● WORK TO COMPLETE:
Using the FioChat rule-filter text below, answer each question briefly.
(a) What default value do filters.require_op and filters.deny_op have?
(b) What range does filters.chance accept, and what does the service do with values outside it?
(c) What do legacy rules set filters.require_starts_without_prefixes to by default?

● TEXT PROVIDED:
+ + + + +

Invalid gamemode names are ignored while loading.
filters.require_op and filters.deny_op
require_op makes the rule staff/op-only by requiring sender.isOp(). deny_op blocks operators from triggering the rule.
Both default to false.
filters.require_starts_without_prefixes
This list rejects messages that start with any configured prefix. Legacy rules default this list to /, which prevents command-looking input from triggering old rule entries.
Structured rules default to an empty list unless you configure it.
filters.chance
filters.chance is a percentage from 0.0 to 100.0. The service clamps values outside that range.
At 100, the rule always passes the chance check. Below 100, FioChat uses random selection each time the matcher and other filters pass.
filters.per_player_cooldown_seconds
This gives one structured rule its own cooldown per player. It is independent from auto-reply.cooldown-seconds.
If a player triggers that rule, the same player cannot trigger that same rule again until the cooldown expires. Other rules can still match unless their own filters or cooldowns block them.
filters.per_rule_global_cooldown_seconds
This gives one structured rule a global cooldown shared by all players.

+ + + + +

● INFORMATION SHOWN:
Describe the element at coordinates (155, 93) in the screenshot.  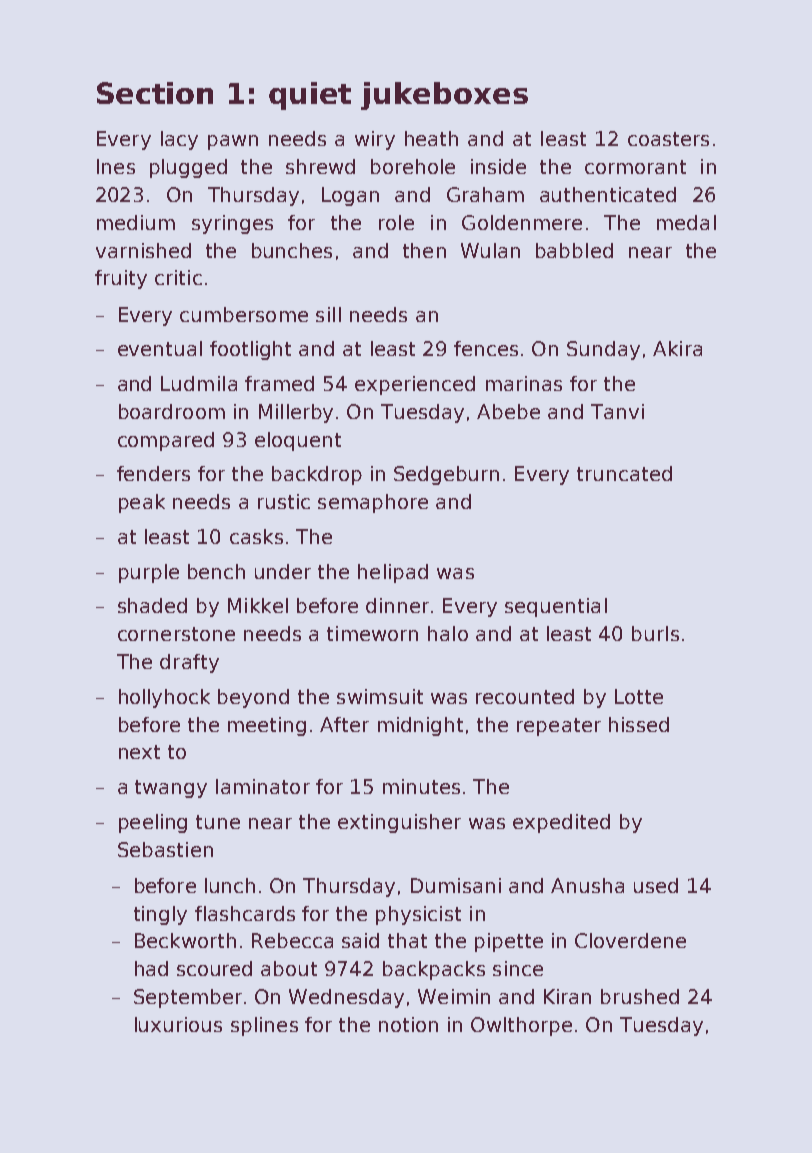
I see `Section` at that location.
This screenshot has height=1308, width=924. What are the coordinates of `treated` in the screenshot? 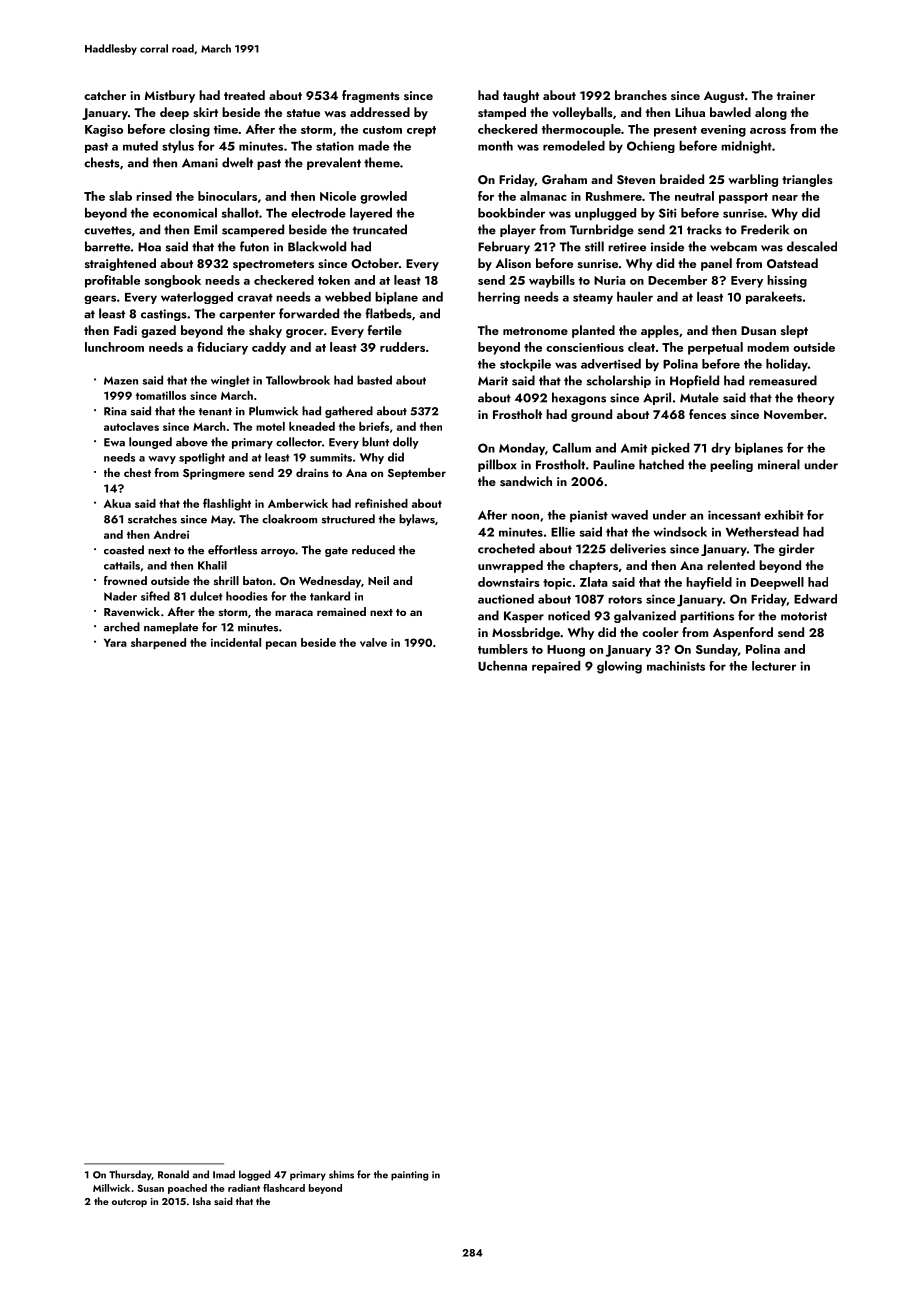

+ + + + +

● EXERCISE ANSWER:
(a) Both default to false.
(b) A percentage from 0.0 to 100.0; values outside that range are clamped.
(c) The list defaults to /.